▶ [AIM] Print the data below word for word, leaving out the pictures.

▶ [EXERCISE MATERIAL]
###
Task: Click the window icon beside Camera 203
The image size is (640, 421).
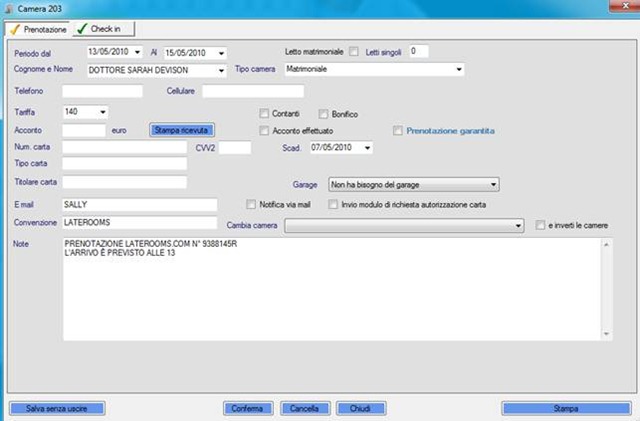Action: tap(9, 9)
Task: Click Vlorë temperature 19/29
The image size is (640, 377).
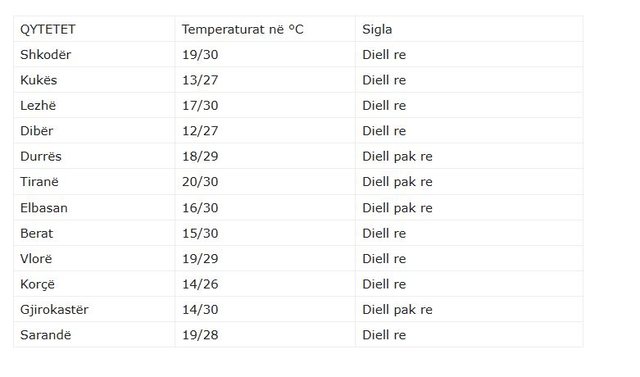Action: pyautogui.click(x=200, y=259)
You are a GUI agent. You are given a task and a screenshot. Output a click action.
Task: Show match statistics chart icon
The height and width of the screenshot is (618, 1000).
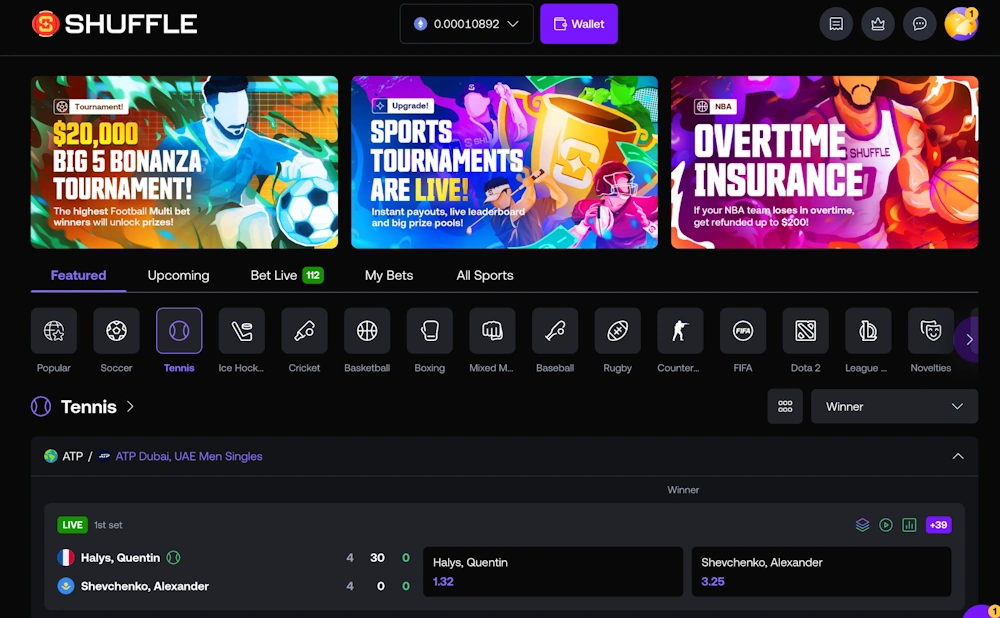[x=909, y=525]
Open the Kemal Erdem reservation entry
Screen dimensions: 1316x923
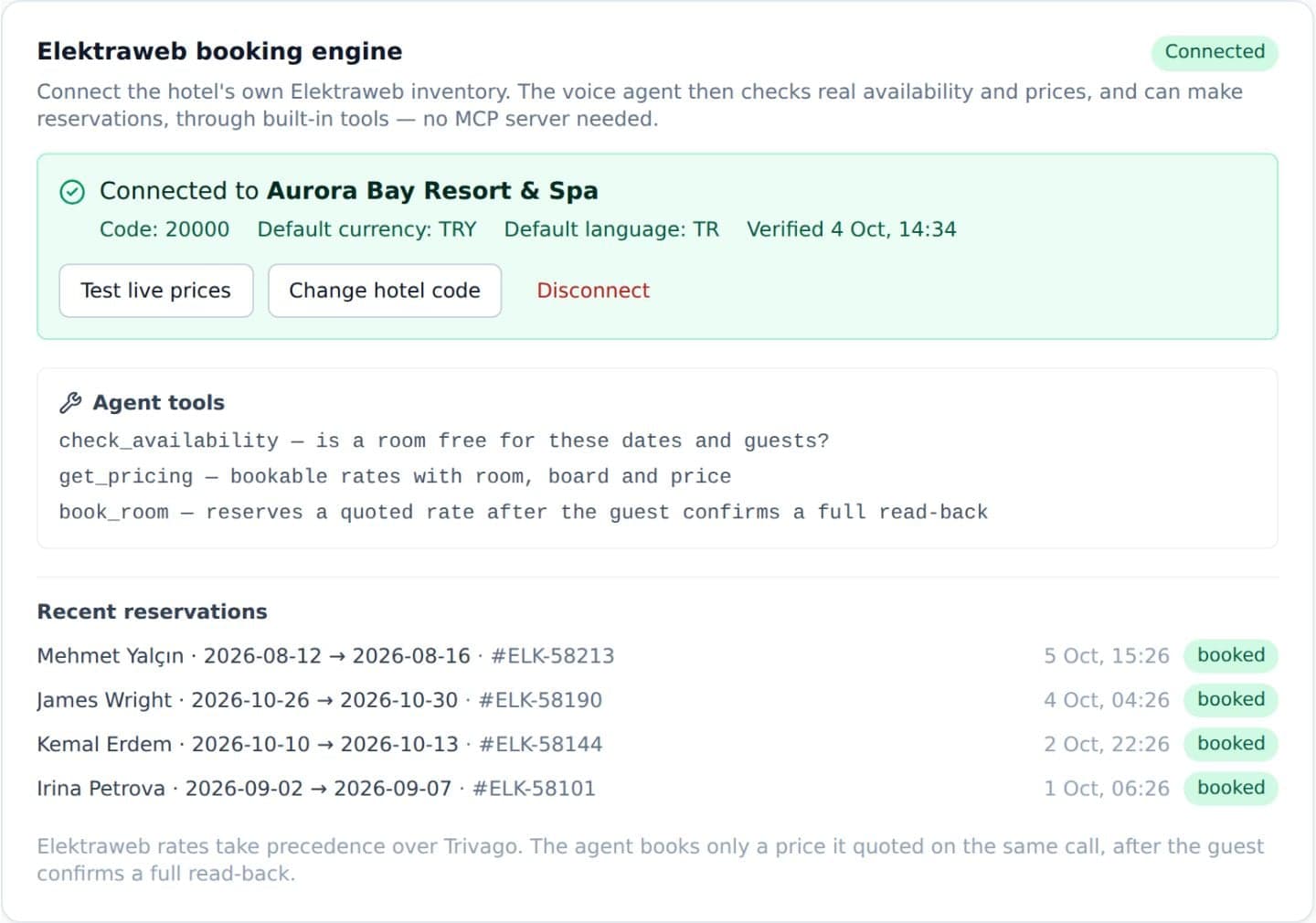pos(657,744)
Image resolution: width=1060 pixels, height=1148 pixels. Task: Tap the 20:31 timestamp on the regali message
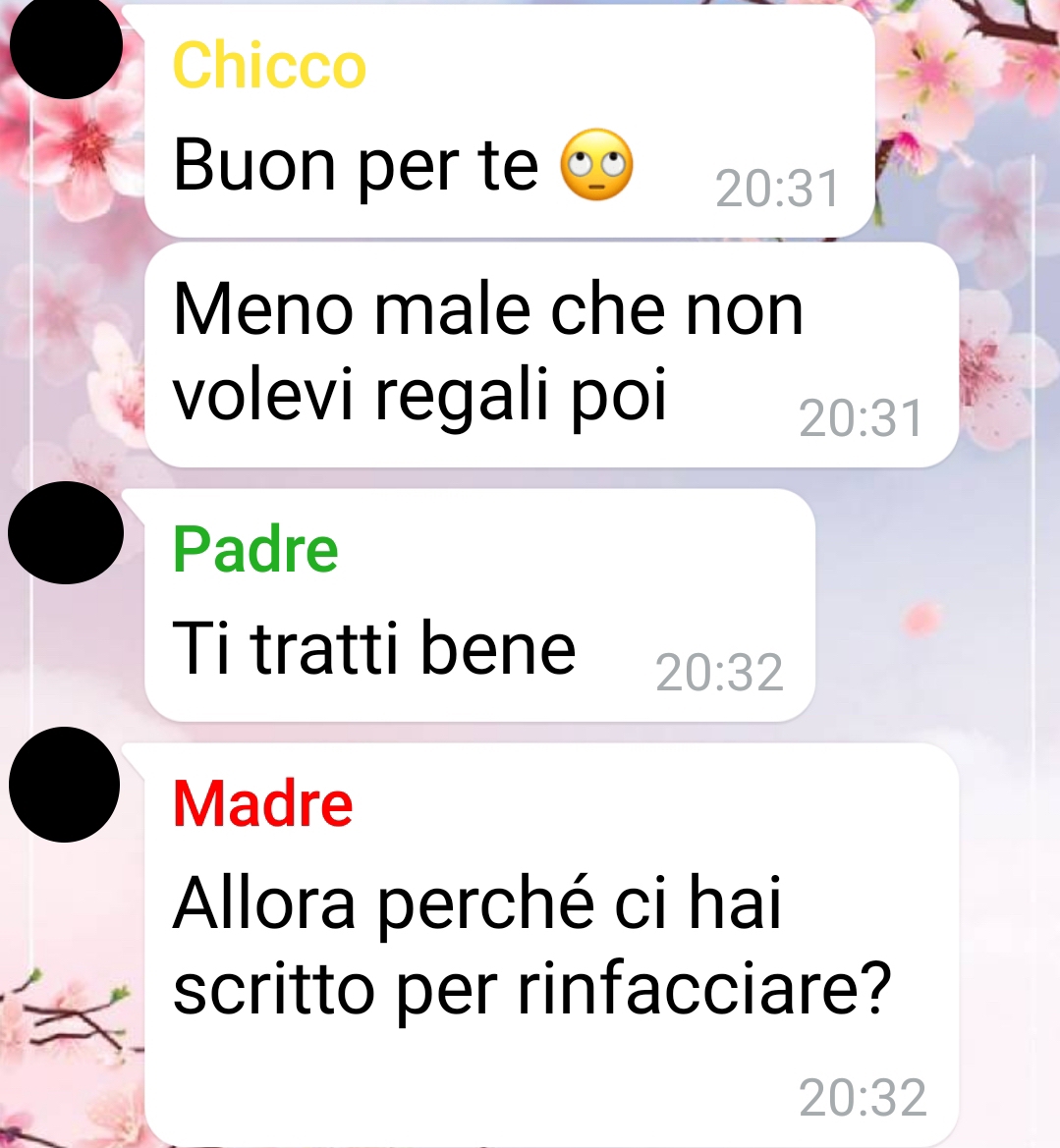pyautogui.click(x=861, y=418)
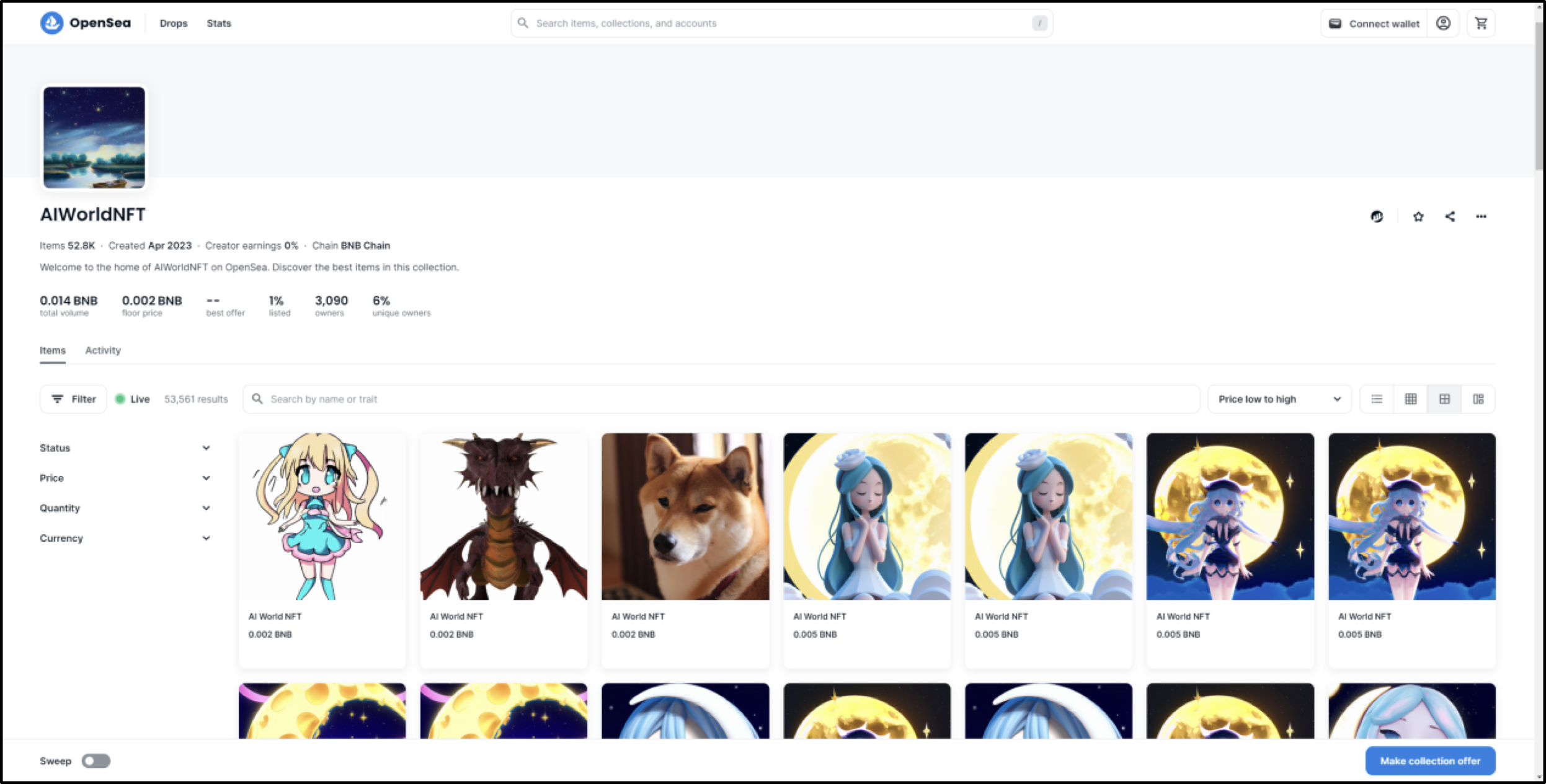Select the small grid view icon
This screenshot has width=1546, height=784.
click(x=1411, y=399)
###
▶ [OUTPUT OF THE TASK]
Task: Click the window icon beside Camera 203
The image size is (640, 421).
Action: tap(9, 9)
Task: Click Vlorë temperature 19/29
The image size is (640, 377).
Action: pyautogui.click(x=200, y=259)
You are a GUI agent. You are given a task and a screenshot. Output a click action.
Task: Show match statistics chart icon
The height and width of the screenshot is (618, 1000).
[x=909, y=525]
Open the Kemal Erdem reservation entry
Screen dimensions: 1316x923
pos(657,744)
Image resolution: width=1060 pixels, height=1148 pixels. Task: Tap the 20:31 timestamp on the regali message
pyautogui.click(x=861, y=418)
Select the small grid view icon
This screenshot has width=1546, height=784.
click(x=1411, y=399)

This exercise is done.